___ Provided passage ___

Hi, sorry that you are IBS-c. I used to be a combo of IBS c & d, but now it is only diarrhea. As for the prolapse, this one at least....I can't remember the 1st one in complete detail (thank goodness), it comes out each time I am on the toilet, even if it to pee. And yes, I have to manually push it back in. I have a box of surgical gloves at hand by the toilet. It is just a drag, and with no one to talk to because obviously it is "TMI" I just don't talk about it, and suffer in silence (unless I am in too much pain in which place, I just groan!)

Yes, I wonder what "your breaking point" is supposed to be! It is weird dealing with doctors. What does my surgeon mean by the fact that he doesn't want to do it because it will just happen again. Why? I am more motivated an understand the process of what the colostomy did to my system. He wanted to see me a month after I saw him, and that was 4 or 5 months ago. Maybe I should see him again and see what he has to say.

Well, Friday was fun. Daughter took my to a much bigger mall than our local...we shopped, bought some things, wandered, then realized it was 4 and we had not eaten lunch. So went for a quick meal that might not upset me until I got home (have to plan these things!!), then off to the great fruit & veggie place only to discover it was going to close at 6 p.m. and we had about 20 minutes! But we had our list and got out of there with 5 min. to spare. I love it when Katie and I have a good day together. Because my stomach was bad all morning, we didn't leave until @1:30 and Katie was getting anxious, but I told her I knew we were going (I was taking meds like crazy to be sure!!) and I was fine for the rest of the afternoon and evening. (Today, a different story...!)

Ok, feel well. I was reading some info sheets from my gastro doc...it suggests that chamomile tea is a good tea to drink (also peppermint) to calm the stomach. Neither has been formally proven....just small studies. Have you gone the route of food intolerances? I forget your first e-mail. I definitely have problems with the "corn" in gluten-free foods that I tend to eat (recommended by my doctor who studied at Mayo for her residency and a follow up fellowship. There they found great success helping IBS people who went gluten free. The book "IBS for Dummies" is great to help you begin eliminating foods from your diet, then adding on so as to check what you might be sensitive. You might want to check these out if you haven't already.

___ Information given ___

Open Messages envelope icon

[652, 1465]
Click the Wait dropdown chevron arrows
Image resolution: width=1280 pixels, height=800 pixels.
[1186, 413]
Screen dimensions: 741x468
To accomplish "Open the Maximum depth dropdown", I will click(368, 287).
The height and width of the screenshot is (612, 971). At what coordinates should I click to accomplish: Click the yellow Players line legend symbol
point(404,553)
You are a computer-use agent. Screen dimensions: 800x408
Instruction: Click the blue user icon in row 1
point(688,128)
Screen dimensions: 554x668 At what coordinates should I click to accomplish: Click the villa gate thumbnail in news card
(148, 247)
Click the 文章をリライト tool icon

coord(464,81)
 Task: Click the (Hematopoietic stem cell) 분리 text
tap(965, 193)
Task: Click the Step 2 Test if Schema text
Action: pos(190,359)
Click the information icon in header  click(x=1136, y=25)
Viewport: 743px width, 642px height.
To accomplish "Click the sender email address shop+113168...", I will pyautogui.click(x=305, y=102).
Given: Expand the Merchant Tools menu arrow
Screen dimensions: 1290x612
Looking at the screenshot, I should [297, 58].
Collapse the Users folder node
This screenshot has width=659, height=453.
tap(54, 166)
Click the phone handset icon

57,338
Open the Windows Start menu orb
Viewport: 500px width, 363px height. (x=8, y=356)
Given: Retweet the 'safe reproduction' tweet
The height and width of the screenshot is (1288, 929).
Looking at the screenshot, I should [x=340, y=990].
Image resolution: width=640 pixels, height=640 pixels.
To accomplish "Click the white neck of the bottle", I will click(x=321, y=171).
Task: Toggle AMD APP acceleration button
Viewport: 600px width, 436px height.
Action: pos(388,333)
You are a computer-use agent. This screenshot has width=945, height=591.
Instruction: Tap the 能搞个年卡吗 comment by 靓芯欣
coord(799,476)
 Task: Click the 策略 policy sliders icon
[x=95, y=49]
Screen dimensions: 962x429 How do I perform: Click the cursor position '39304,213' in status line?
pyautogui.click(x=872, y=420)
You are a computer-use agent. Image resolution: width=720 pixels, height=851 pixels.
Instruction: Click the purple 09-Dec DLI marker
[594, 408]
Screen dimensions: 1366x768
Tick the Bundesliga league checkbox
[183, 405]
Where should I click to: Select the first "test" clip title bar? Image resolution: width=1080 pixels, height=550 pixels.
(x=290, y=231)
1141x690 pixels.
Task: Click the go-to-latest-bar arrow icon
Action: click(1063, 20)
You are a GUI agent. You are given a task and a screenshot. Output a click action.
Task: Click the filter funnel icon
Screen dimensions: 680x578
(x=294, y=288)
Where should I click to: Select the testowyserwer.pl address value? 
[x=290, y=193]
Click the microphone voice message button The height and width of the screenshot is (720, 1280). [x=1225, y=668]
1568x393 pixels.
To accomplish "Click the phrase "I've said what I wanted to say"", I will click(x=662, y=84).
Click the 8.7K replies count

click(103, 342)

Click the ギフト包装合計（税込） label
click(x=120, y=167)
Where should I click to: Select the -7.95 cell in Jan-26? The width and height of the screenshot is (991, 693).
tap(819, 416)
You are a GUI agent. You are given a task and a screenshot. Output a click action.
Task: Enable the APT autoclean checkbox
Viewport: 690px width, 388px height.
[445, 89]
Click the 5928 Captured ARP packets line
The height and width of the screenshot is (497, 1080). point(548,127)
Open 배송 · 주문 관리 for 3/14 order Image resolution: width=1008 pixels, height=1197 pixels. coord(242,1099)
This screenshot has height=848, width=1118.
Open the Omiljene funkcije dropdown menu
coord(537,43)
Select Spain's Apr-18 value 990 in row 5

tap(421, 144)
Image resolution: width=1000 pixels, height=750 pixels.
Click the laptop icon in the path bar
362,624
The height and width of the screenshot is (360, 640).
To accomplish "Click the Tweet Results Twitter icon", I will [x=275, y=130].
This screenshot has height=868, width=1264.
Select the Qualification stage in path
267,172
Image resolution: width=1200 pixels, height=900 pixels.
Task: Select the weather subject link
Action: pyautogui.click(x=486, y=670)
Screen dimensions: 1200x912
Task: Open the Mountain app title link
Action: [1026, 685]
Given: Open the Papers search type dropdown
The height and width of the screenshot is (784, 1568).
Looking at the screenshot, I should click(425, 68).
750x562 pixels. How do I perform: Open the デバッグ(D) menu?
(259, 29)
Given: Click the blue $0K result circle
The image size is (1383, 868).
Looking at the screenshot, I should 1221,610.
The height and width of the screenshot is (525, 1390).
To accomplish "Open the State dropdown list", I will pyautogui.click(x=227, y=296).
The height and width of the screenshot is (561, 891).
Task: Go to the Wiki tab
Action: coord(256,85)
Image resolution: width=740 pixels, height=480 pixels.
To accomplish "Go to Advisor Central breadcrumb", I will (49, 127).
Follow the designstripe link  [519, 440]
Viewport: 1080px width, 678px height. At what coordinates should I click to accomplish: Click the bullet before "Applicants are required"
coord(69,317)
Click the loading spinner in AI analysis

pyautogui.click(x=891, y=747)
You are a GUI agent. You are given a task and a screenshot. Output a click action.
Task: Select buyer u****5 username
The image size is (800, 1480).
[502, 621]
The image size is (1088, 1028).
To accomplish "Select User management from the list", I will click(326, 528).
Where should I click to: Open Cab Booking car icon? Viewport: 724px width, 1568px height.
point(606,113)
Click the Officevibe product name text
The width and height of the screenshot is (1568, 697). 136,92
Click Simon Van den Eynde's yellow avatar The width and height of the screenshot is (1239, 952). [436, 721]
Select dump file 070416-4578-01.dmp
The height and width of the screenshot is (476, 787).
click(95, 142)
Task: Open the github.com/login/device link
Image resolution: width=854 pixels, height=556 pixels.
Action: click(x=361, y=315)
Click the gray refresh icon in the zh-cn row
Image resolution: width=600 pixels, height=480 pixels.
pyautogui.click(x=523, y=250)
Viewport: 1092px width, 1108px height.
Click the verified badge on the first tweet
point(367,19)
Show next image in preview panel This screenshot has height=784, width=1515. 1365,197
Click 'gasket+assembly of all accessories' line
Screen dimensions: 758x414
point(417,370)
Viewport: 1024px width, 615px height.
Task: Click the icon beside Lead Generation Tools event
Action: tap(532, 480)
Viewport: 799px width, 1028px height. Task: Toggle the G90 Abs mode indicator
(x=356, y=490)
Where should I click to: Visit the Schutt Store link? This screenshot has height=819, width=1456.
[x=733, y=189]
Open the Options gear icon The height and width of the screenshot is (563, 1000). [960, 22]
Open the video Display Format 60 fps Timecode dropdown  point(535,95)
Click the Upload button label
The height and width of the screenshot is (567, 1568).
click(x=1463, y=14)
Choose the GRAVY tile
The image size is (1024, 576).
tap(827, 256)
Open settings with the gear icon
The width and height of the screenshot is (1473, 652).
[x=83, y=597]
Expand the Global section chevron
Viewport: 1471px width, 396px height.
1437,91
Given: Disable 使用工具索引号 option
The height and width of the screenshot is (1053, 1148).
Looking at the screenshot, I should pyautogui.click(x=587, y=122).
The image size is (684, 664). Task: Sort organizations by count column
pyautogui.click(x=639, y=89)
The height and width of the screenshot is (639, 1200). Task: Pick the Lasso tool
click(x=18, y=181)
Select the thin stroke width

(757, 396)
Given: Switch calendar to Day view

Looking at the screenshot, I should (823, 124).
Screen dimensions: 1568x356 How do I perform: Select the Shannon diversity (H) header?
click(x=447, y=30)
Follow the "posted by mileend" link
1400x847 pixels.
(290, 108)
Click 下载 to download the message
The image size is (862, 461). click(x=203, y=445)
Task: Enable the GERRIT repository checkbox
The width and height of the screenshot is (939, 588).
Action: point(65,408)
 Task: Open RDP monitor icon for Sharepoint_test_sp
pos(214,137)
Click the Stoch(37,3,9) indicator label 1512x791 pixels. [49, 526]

___

**Work required**
In the forum post, which two teas do the info sheets from the gastro doctor suggest for calming the stomach? The records are not needed for this task.

**Result of this task**
Chamomile tea and peppermint tea.